Helium-ion beam lithography (HIB) was a perfect candidate, proven recently in similar materials and well suited for swift and scalable production of superconducting nanowires and Josephson junctions.
“HIB lets us focus the particle beam to less than a single nanometer and effectively ‘write’ patterns to create superconducting interfaces,” said Nicholas Litombe, who led the HIB work under the guidance of Professor Jenny Hoffman of Harvard, a coauthor of this study. “We set out to shift that technique to another class of materials: LSCO thin films.”
The collaboration started with the painstaking assembly of perfect LSCO thin films—so named for their use of lanthanum, strontium, copper, and oxygen. Bozovic’s group at Brookhaven used a technique called atomic layer-by-layer molecular beam epitaxy, which can create atomically perfect superconducting films and heterostructures.
“I have a long-standing interest and specialization in using interphase physics to induce and understand high-temperature superconductivity,” Bozovic said. “HIB gives us an entirely new way to explore these materials on the nanoscale.”

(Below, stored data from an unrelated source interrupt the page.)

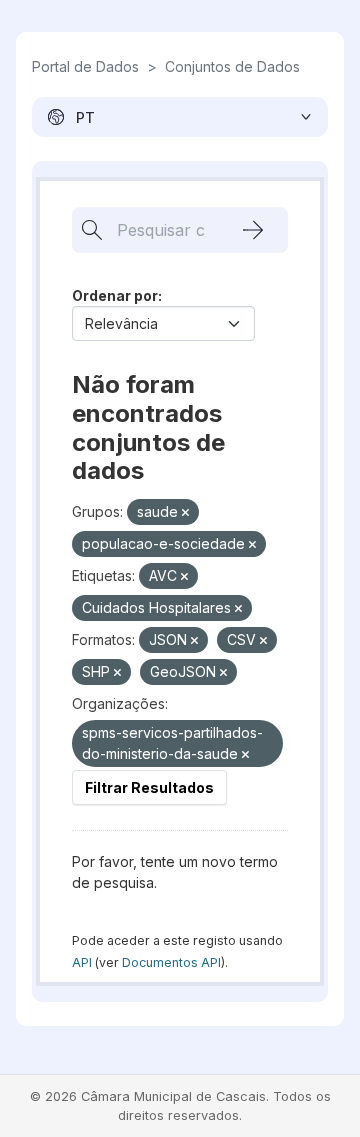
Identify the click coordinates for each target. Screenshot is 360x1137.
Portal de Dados (85, 66)
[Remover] (185, 513)
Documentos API (171, 962)
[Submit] (253, 230)
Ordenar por (115, 295)
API (82, 962)
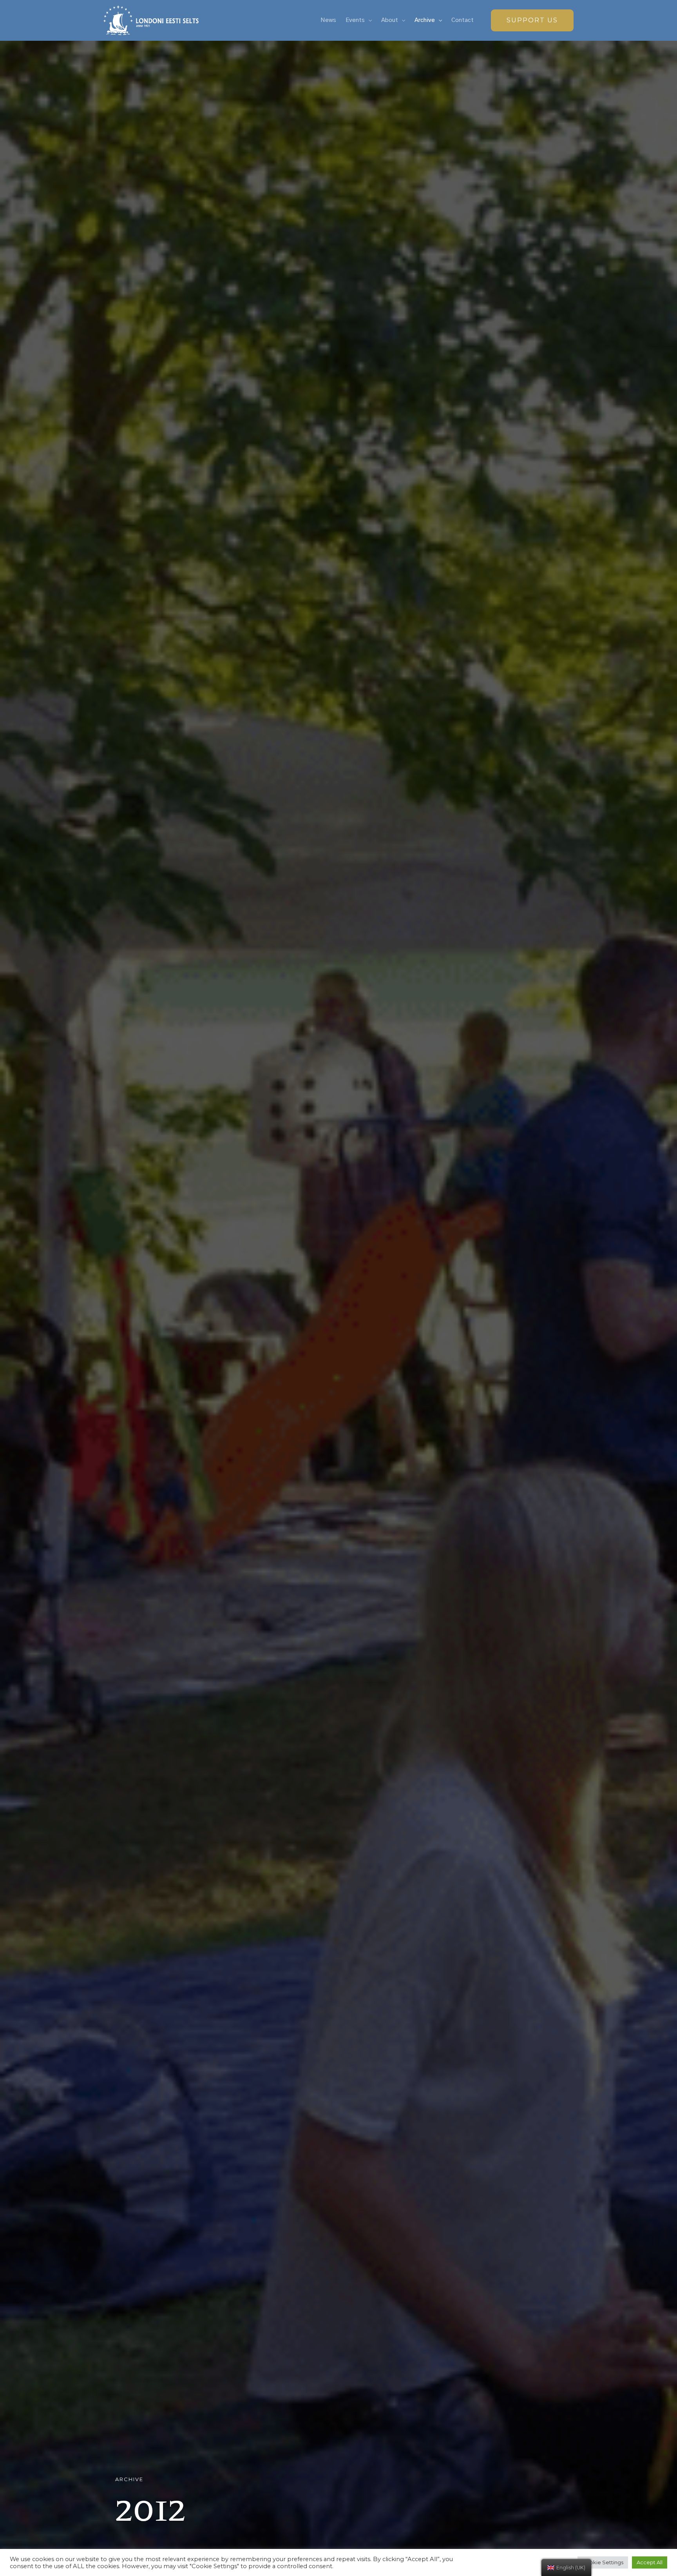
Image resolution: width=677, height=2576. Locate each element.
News (328, 20)
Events (355, 20)
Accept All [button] (650, 2562)
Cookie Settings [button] (602, 2562)
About (389, 20)
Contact (462, 20)
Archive (425, 20)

Litombe carved the ultra-precise interface channels in Bozovic’s thin films. But the immediate results were discouraging: the anticipated superconductivity was entirely suppressed when current ran through wires narrower than a couple hundred nanometers.
“Our computer models and experimental results all looked excellent, but we knew there were hidden forces at work,” Litombe said. “We needed deeper insight into the material structure.”
Cryogenic lightning rod
Material composition and electronic properties can be pinpointed through the way they absorb and emit light—a longstanding field called spectroscopy. In the instance of superconductivity, this can distinguish between the “shiny” surface of a conductive metal versus the dullness of a current-breaking insulator.

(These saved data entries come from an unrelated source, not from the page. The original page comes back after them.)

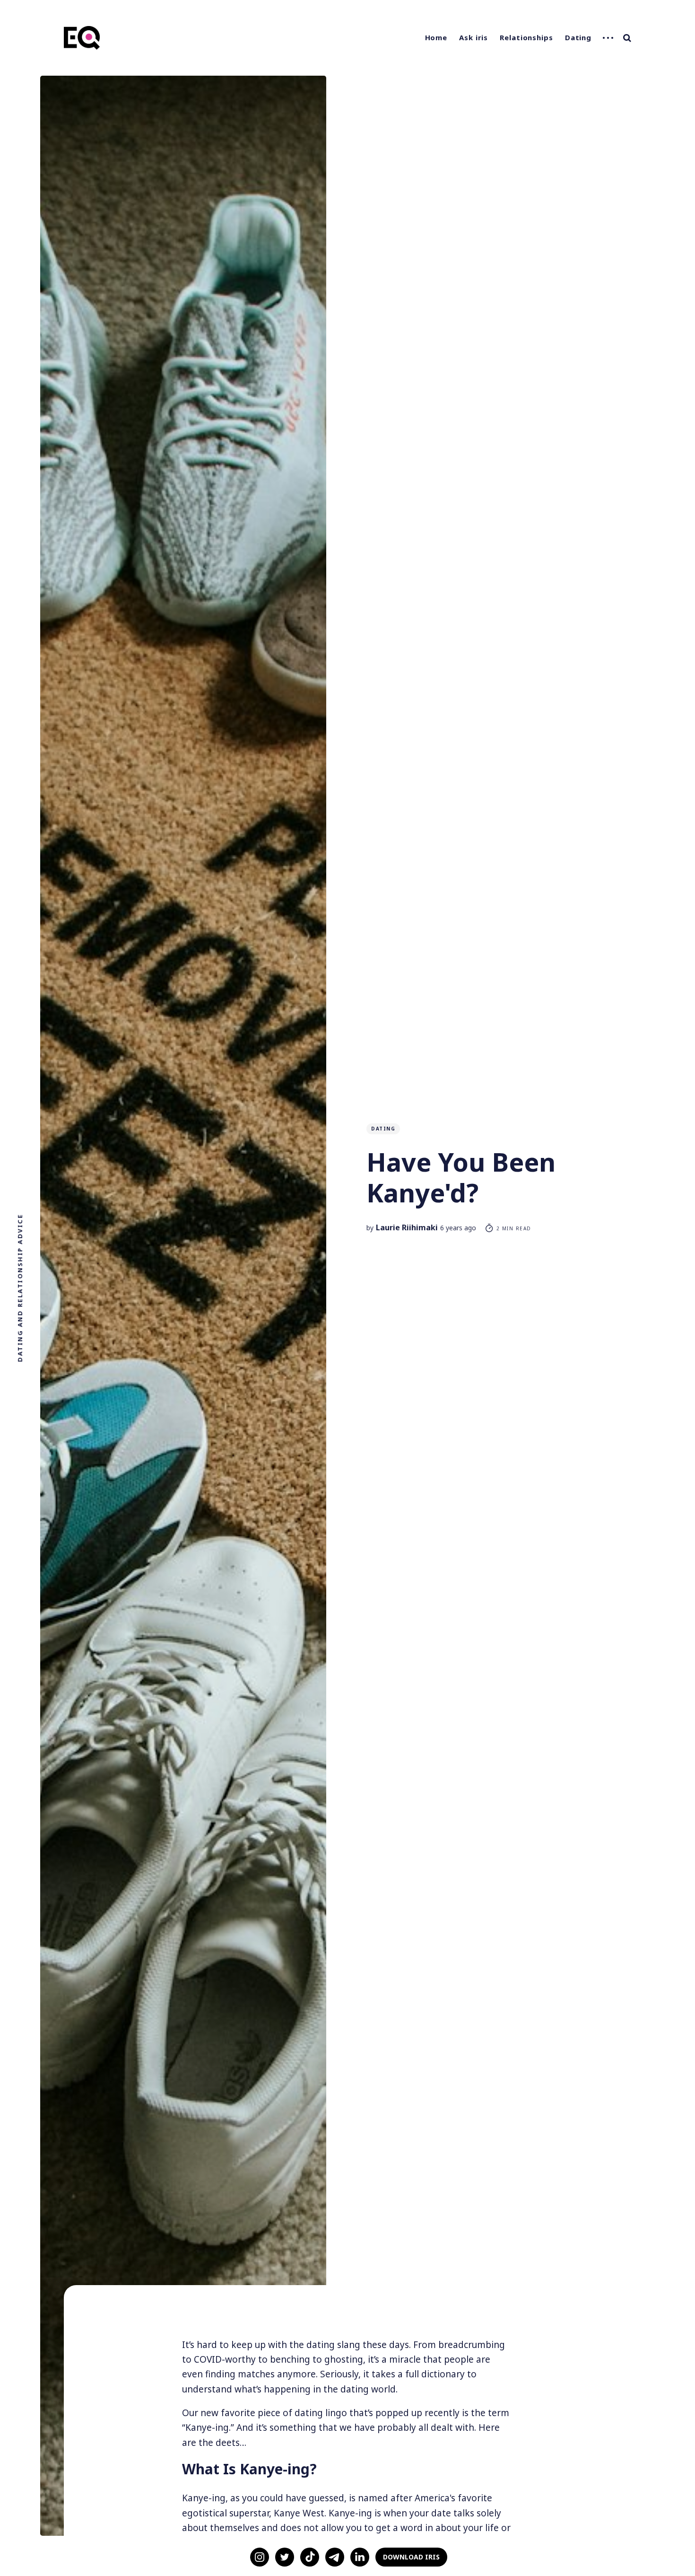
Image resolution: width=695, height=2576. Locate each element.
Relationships (526, 37)
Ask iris (473, 37)
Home (436, 37)
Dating (578, 37)
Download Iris (411, 2556)
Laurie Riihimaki (407, 1227)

The scientists turned to scanning near-field optical microscopy (SNOM) to examine the spectroscopic sheen on the HIB pathways. But this technique, which funnels light through a gilded glass capillary, has a resolution limit of about 100 nanometers—much too large to examine the nanoscale superconducting interfaces.
Fortunately, Gozar built a specialized instrument to radically increase the spectroscopic resolution. The machine, built entirely at Brookhaven Lab and now housed at Yale, combines SNOM with atomic force microscopy (AFM). Like a record player’s needle extracting sound from the texture of vinyl, an AFM needle travels over a material and reads the atomic topography.

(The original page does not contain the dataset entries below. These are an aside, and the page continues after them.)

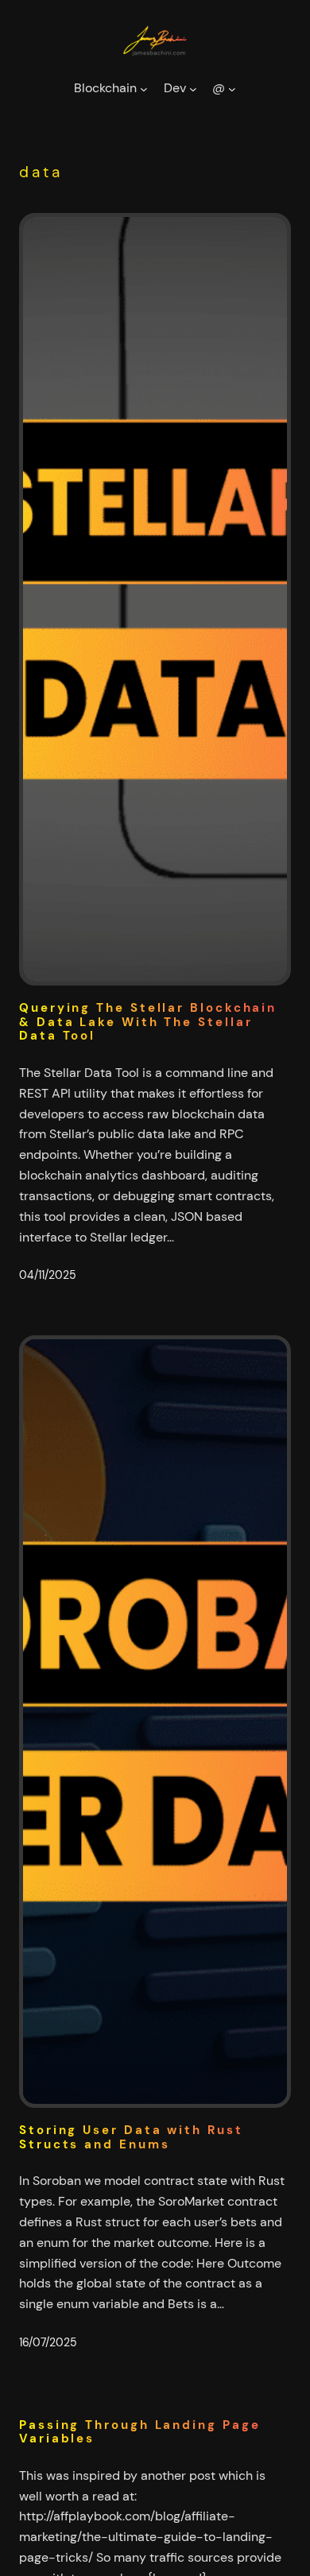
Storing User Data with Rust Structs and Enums (131, 2138)
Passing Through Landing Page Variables (139, 2432)
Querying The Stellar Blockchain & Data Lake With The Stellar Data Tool (148, 1022)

“Here, the AFM needle acts like a lightning rod, channeling the SNOM light down to just tens of nanometers,” Gozar said. “We have simultaneous AFM topography and spectroscopic data on the deep chemical structures.”
Crucially, Gozar’s AFM-SNOM system also operates at the cryogenic temperatures required to test these materials—a capability only offered at a few laboratories in the world.
The novel technique revealed the unexpected and widespread damage left in the wake of the helium ions. Despite the 0.5-nanometer focus of the beam, its effects rattled atoms across a 500-nanometer spread and altered the structure enough to prevent superconductivity. For nanomaterial construction, this so-called lateral straggle is utterly untenable.
“Even the slightest nudge at this scale shatters the powerful phenomena we mean to exploit,” Litombe said. “High-temperature superconductivity can have a coherence distance of just a few atoms, so this lateral effect is devastating. We are, of course, still thrilled to explore the never-before-seen details.”
Added Bozovic, “In one sense, the whole result was negative. Our initial goal of creating nanometer-thick superconducting wires was not fully accomplished. But figuring out why has opened some truly exciting doors.”
The SNOM-AFM technique is readily applicable to fields such as plasmonics for display technology and the study of the mechanism behind high-temperature superconductivity.
“The nanoscale resolution and the tomographic capabilities of the instrument, put us on the cusp of uncovering new truths about nanoscale phenomena and the technology it empowers,” Gozar said.